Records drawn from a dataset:
=-=-=-=-=

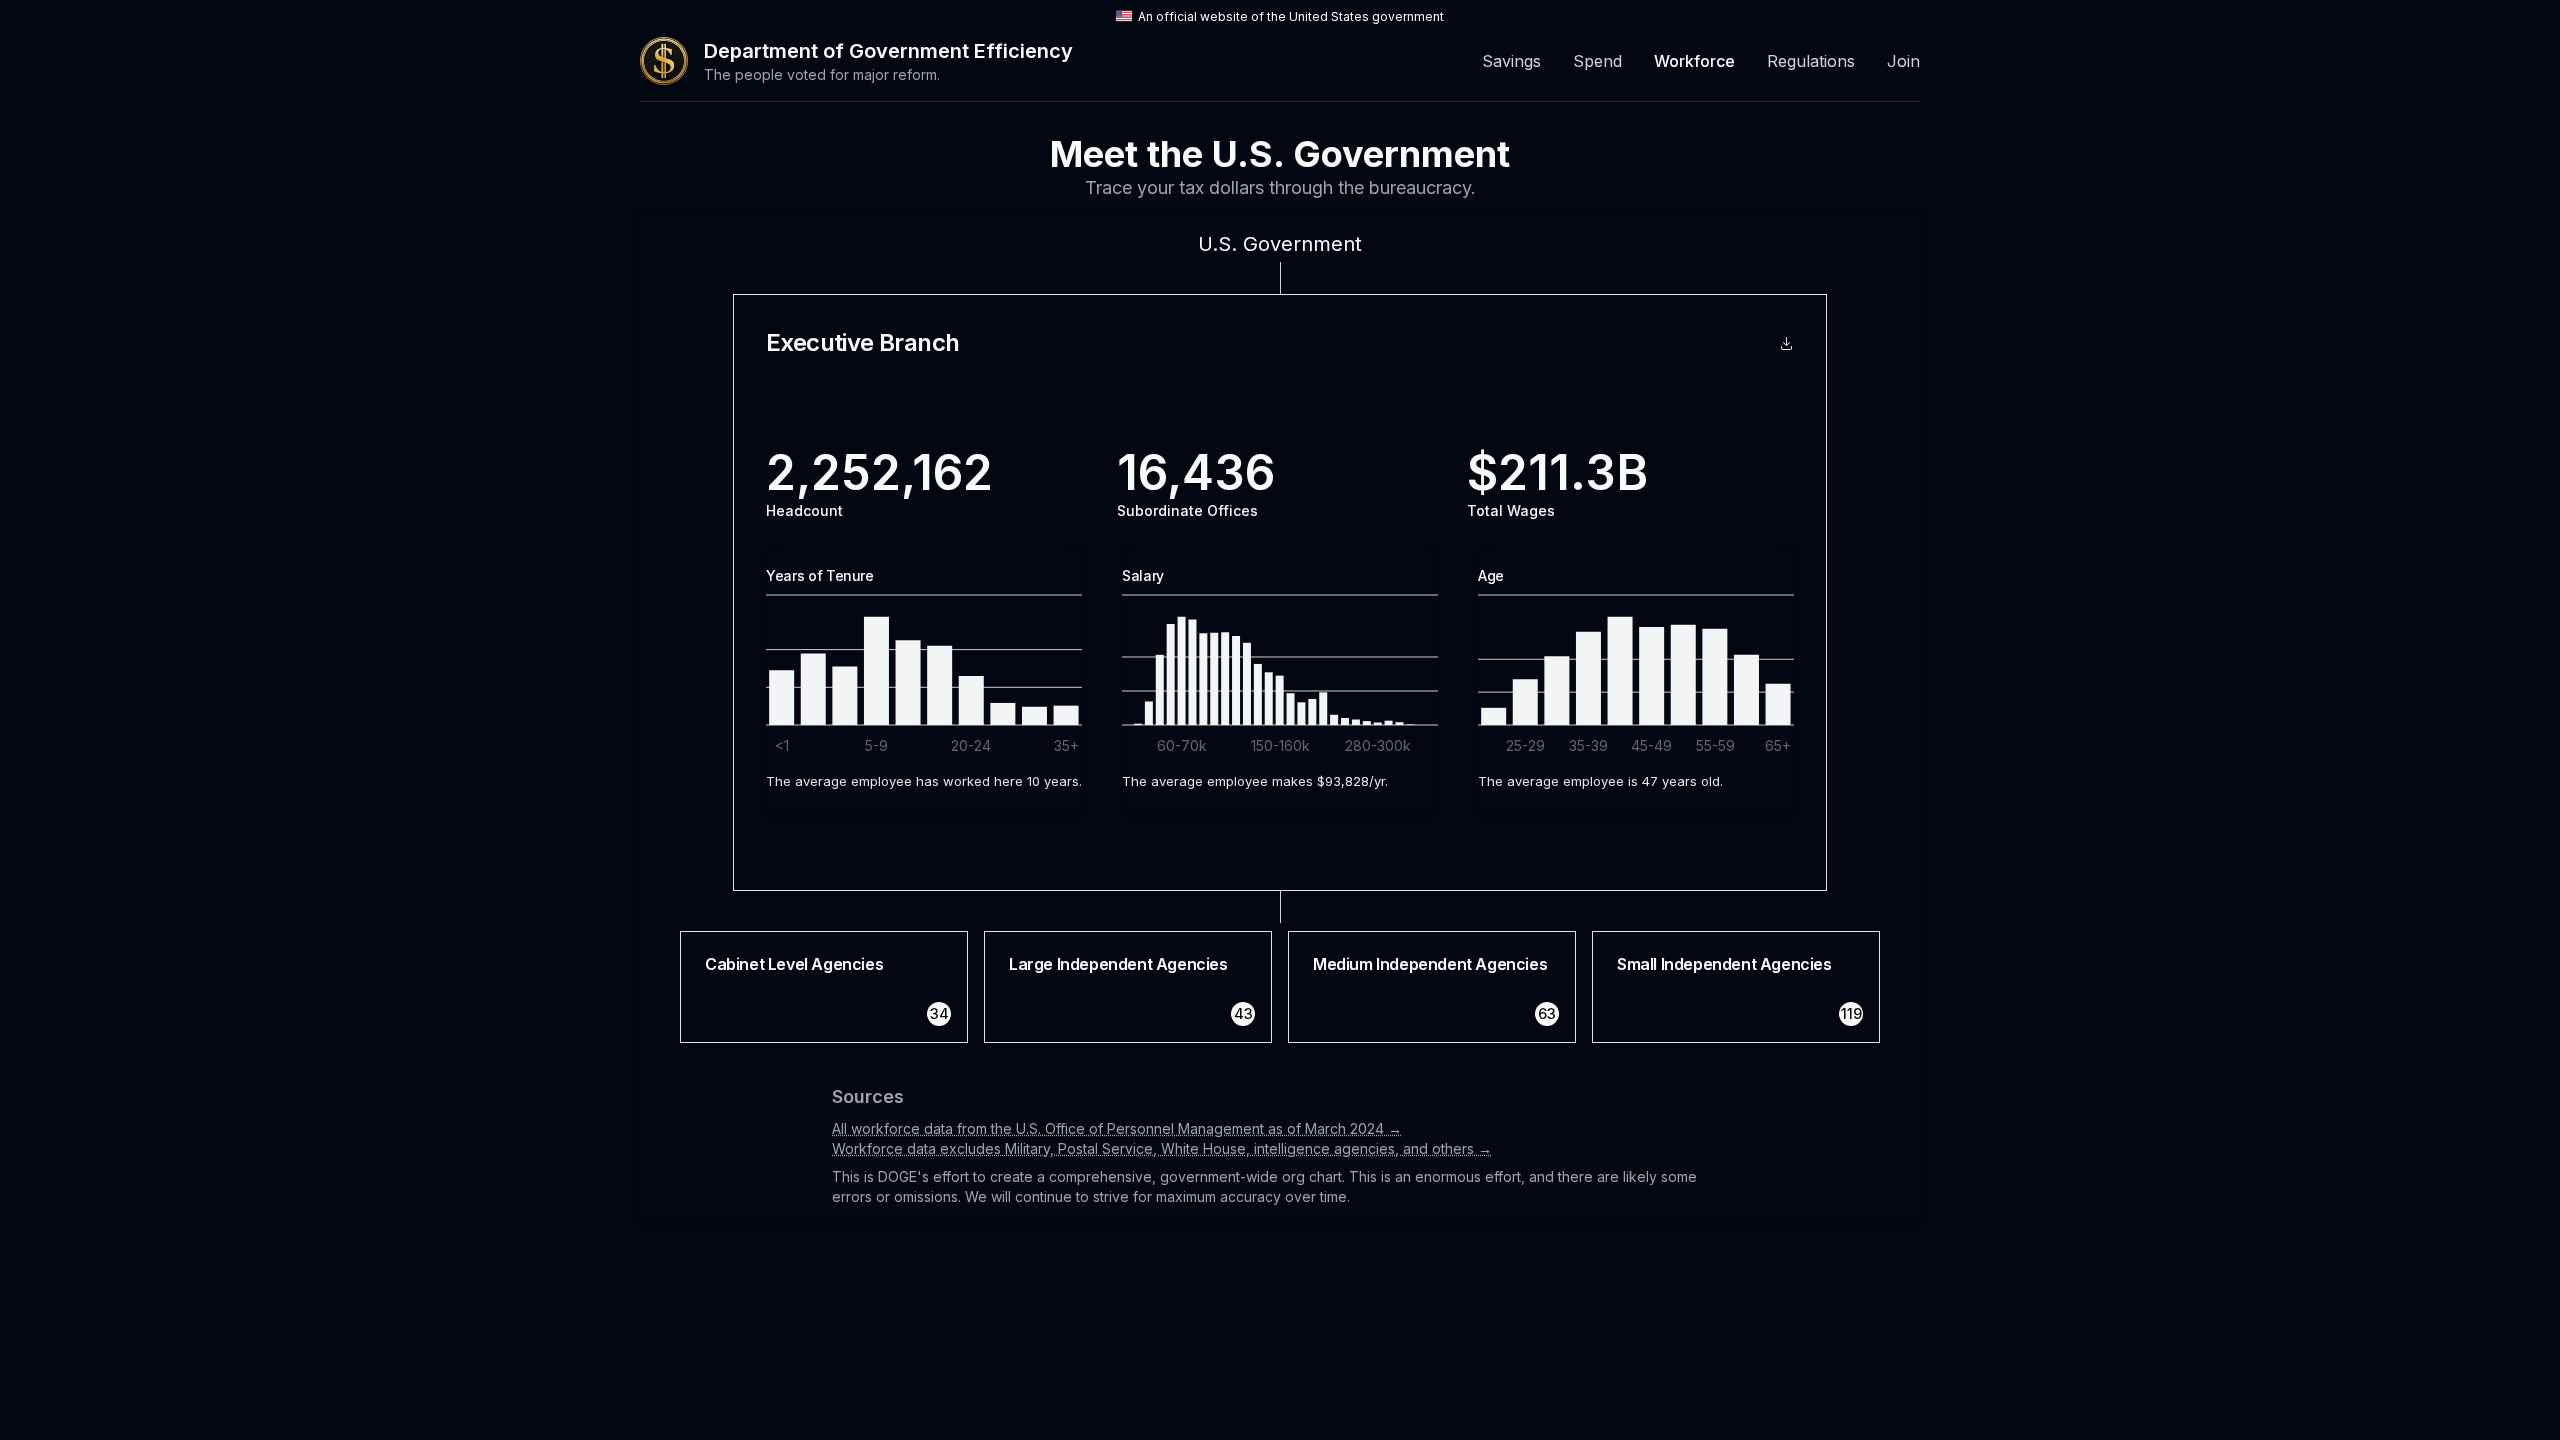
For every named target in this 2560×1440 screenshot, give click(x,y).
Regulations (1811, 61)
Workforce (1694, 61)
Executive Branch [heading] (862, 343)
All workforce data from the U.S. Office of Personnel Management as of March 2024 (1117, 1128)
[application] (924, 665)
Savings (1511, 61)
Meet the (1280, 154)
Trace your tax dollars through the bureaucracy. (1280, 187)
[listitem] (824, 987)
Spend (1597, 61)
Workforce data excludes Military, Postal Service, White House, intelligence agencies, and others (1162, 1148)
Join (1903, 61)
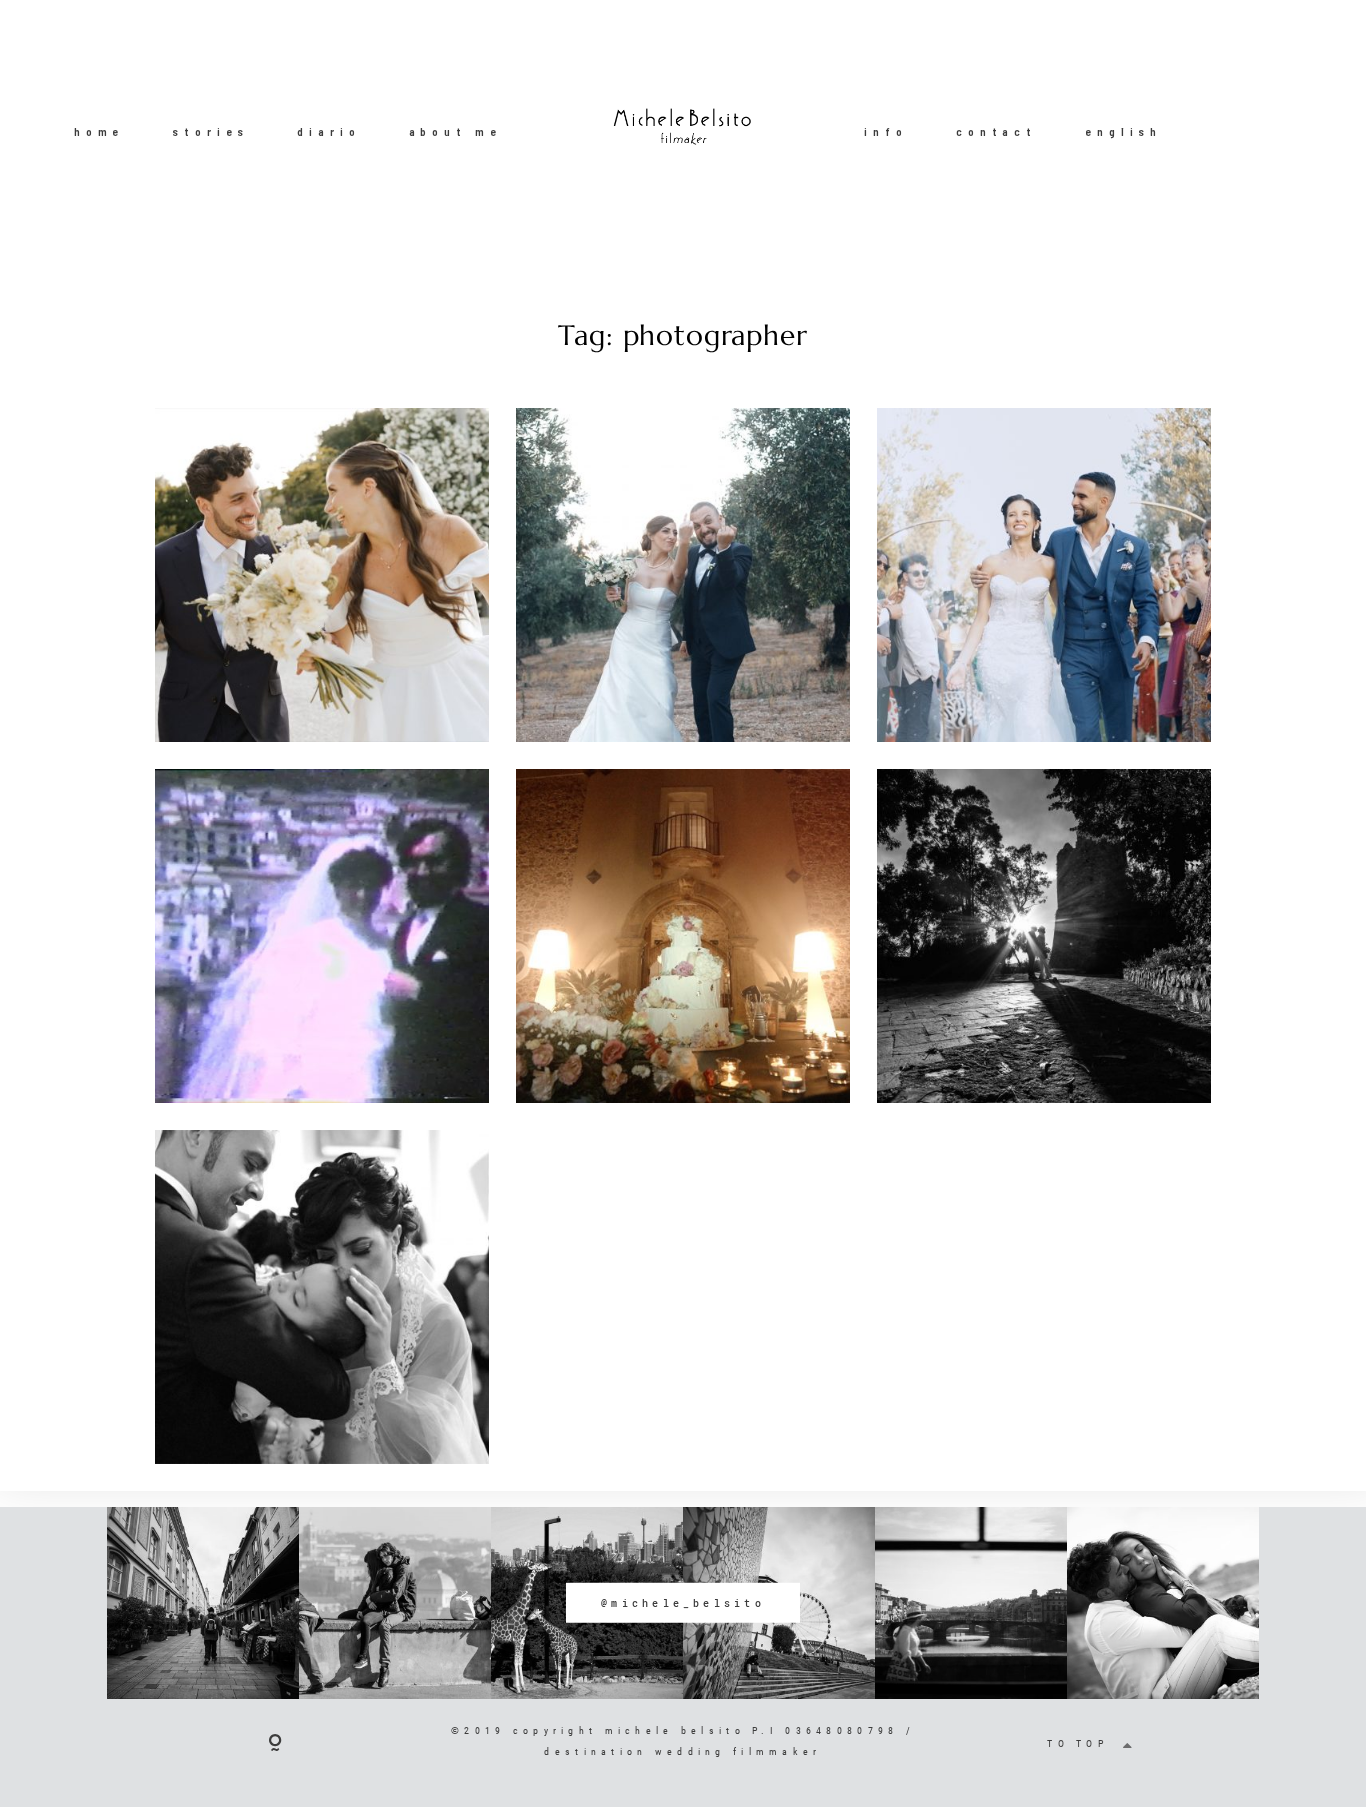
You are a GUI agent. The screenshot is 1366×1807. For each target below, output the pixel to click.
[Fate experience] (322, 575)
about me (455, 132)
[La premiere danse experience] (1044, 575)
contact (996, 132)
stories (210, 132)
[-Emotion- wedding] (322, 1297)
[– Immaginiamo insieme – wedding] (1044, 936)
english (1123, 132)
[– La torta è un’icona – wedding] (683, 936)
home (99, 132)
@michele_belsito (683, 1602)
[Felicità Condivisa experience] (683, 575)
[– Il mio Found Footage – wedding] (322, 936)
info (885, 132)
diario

=-=-=-=-=

Going from the line holding "Spend (1597, 61)" to the last line of the data above, reproduce every line exactly, both included, with the pictures omitted.

Spend (1597, 61)
Workforce data excludes Military, Postal Service, White House, intelligence agencies, and others (1162, 1148)
Join (1903, 61)
You are a GUI agent. The screenshot is 1366×1807. For each target below, output the pixel to click.
[Fate experience] (322, 575)
about me (455, 132)
[La premiere danse experience] (1044, 575)
contact (996, 132)
stories (210, 132)
[-Emotion- wedding] (322, 1297)
[– Immaginiamo insieme – wedding] (1044, 936)
english (1123, 132)
[– La torta è un’icona – wedding] (683, 936)
home (99, 132)
@michele_belsito (683, 1602)
[Felicità Condivisa experience] (683, 575)
[– Il mio Found Footage – wedding] (322, 936)
info (885, 132)
diario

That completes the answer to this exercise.